Los platos ya no presentaban queso y boloñesa, era carne oscura que sangraba, rebosaba el plato en pedazos que parecían humanos, en su centro, líder y reina, unos intestinos laberínticos que me señalaban. Y todo me daba vueltas, la puerta tras de mí, todavía abierta, la oscuridad del pasillo de par en par a mi espalda, susurrando a mi nuca. Voces del viento, crujidos en mi estómago que me hicieron levantarme. Y un amigo acercándose que no pude escuchar en aquel adiós, cuando la mano del peligro se posó en mi hombro y mis sentidos murieron en aquella alarma que se rompía.

Sus ojos están quebradizos, no son más que rojo como sus manos que han aplastado las bolas de queso, y se las mira como si hubiera matado a alguien. Sus amigos le preguntan qué pasa, pero son palabras perdidas, agarra la mesa, el mantel se mancha, estruja en sus manos el cuchillo y un grito ahogado da paso a la cena que vuelve a salir de su boca. La puerta se cierra de un golpe y los comensales se asustan, porque algo ha entrado en el comedor.

El vino cae y cuando lo hace todo se llena de bermejo, pero no es solo una copa, sino un rio de sangre que va creciendo hasta caer al suelo. Él se sube a la mesa, preso de un instinto profundo, y entre gritos salvajes comienza a atacar a los que le rodean. El cuchillo cae sobre una tráquea, abriéndola de par en par. Dos ojos son arrancados, los colores tierra del salón se manchan de uno solo: el rojo. Corren, pero no tienen a donde ir, la puerta esta atrancada, la ventana se abre, pero es un cuarto piso. Chillan de horror, los vecinos ya escuchan.

Sus ojos lloran, pero no es de tristeza, es el abismo del vino el que cae por sus cuencas.
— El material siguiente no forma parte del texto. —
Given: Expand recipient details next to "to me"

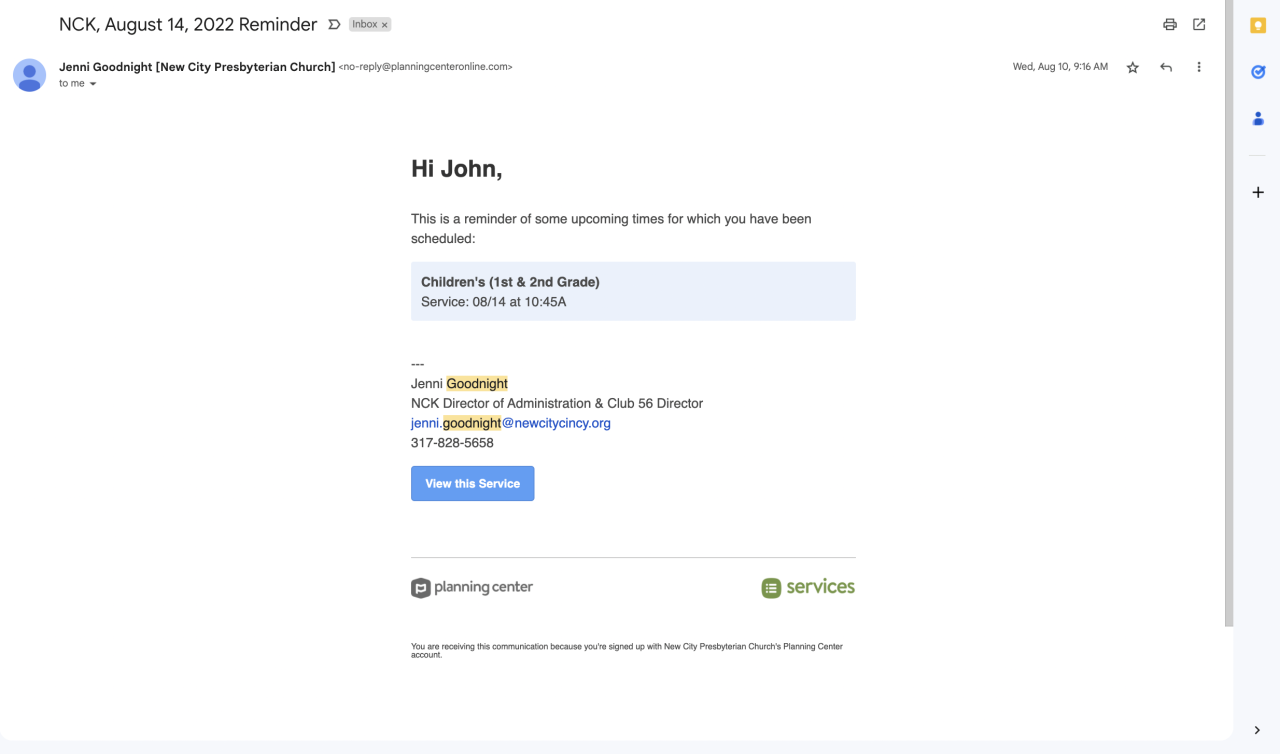Looking at the screenshot, I should [x=93, y=84].
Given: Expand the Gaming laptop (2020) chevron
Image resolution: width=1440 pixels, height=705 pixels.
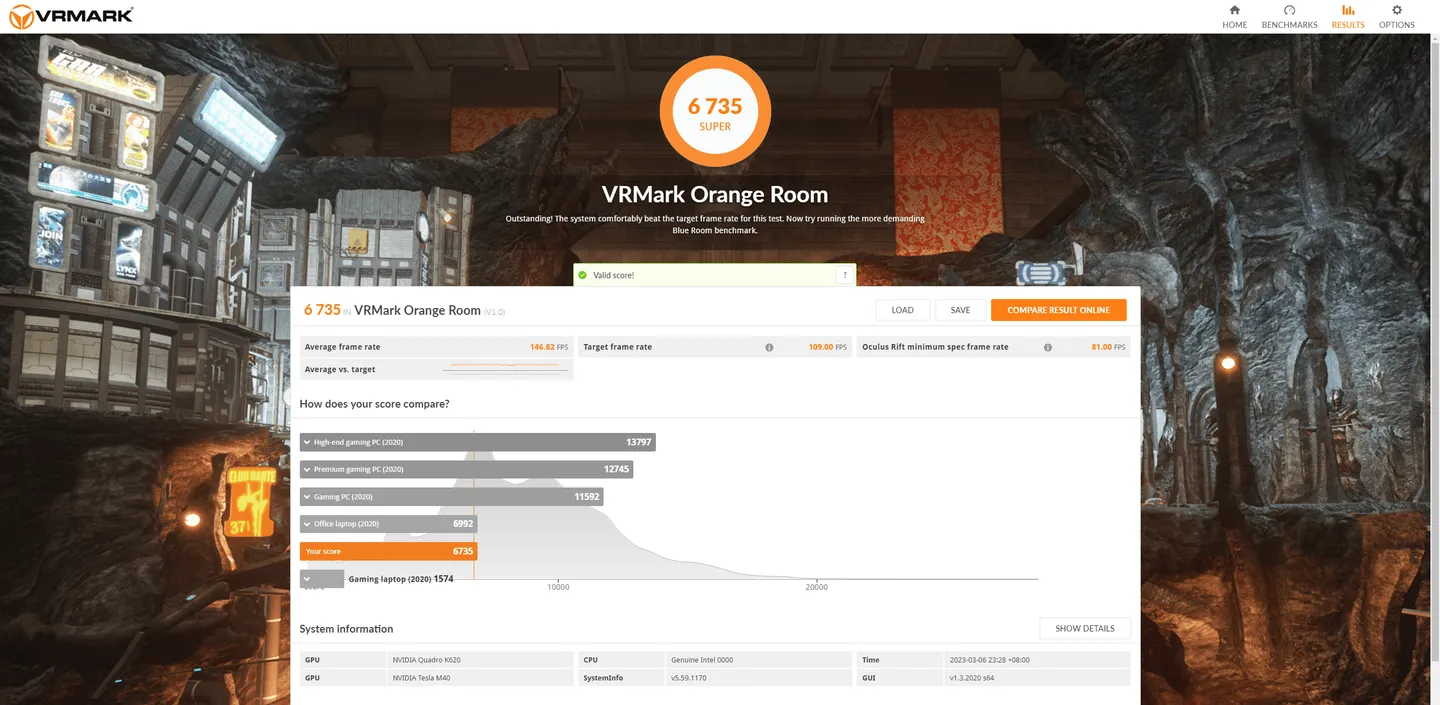Looking at the screenshot, I should point(307,579).
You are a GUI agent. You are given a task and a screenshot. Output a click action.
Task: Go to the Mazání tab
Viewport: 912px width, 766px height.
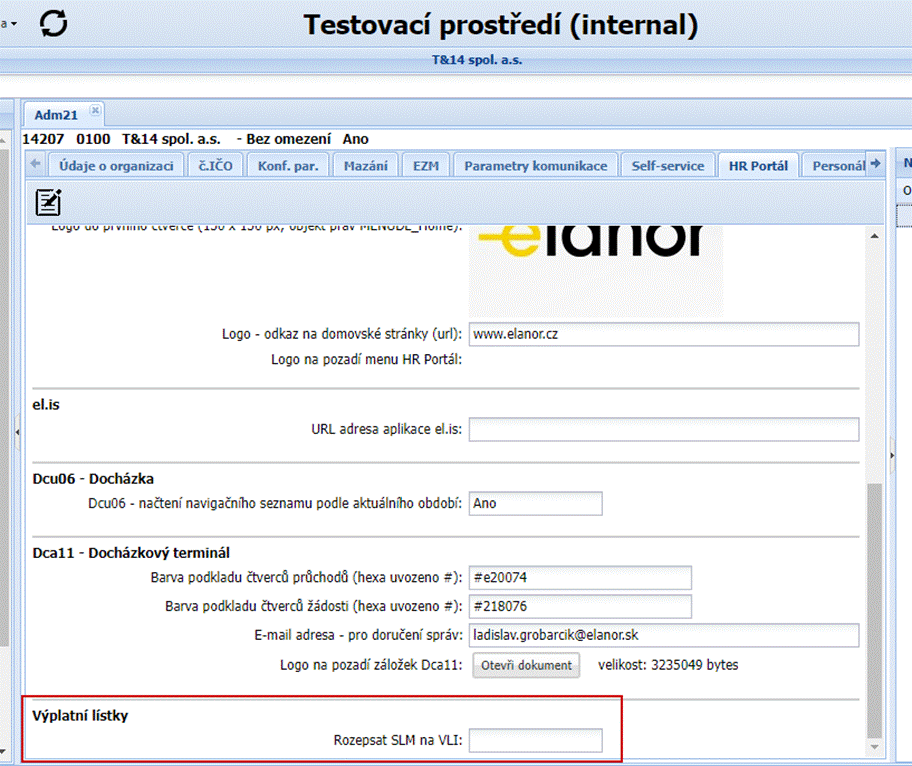coord(365,166)
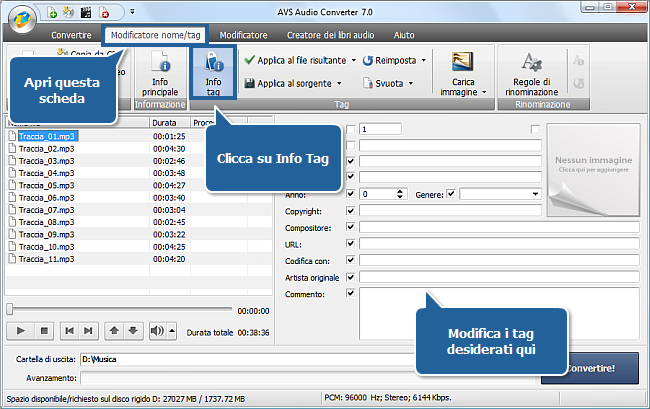Uncheck the Compositore checkbox
Image resolution: width=650 pixels, height=409 pixels.
(350, 227)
Y sus manos solo encuentran la carne, que es desgarrada, ya casi no le hace falta ni el cuchillo, muerde los brazos y las piernas, todo queda manchado. De los armarios salen disparados los objetos, se rompen las puertas de las estanterías y las persianas. Y el ríe, entre voces o gritos de otro mundo, que de un grave surgen de su garganta, mezclado con el seseo de los susurros.
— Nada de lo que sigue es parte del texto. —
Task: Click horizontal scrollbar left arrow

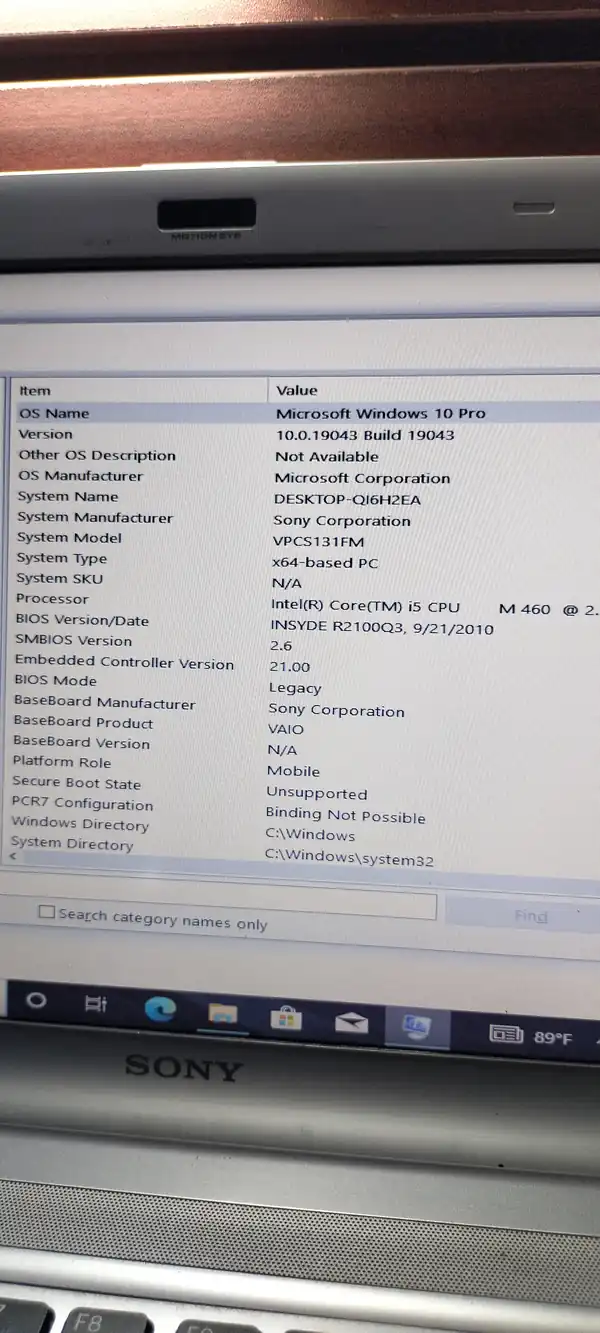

La escena es monocromática. Juega con los jugos gástricos de su último amigo y víctima, su cuerpo no lo soporta. Vomita el último resquicio humano que le queda. En el suelo es negro, se diluye en el río de muerte. El grito final, entre desesperación y alegría, el instinto puro que surge de las marismas antiguas. El instinto que purga. El cuchillo había caído al agua, pero lo recoge y lo inca en su estómago, de él saca los intestinos que tanto detesta, los corta mientras forman parte de su ser, se desangra, pero cada gota que cae es un odio que se respira.

Sonríe, ríe. La puerta se vuelve a abrir, la sangre sigue su curso por el pasillo, pero la oscuridad ya no le importa. Ya no está allí, ni en ningún lado, salvo al otro lado de sus ojos avellana.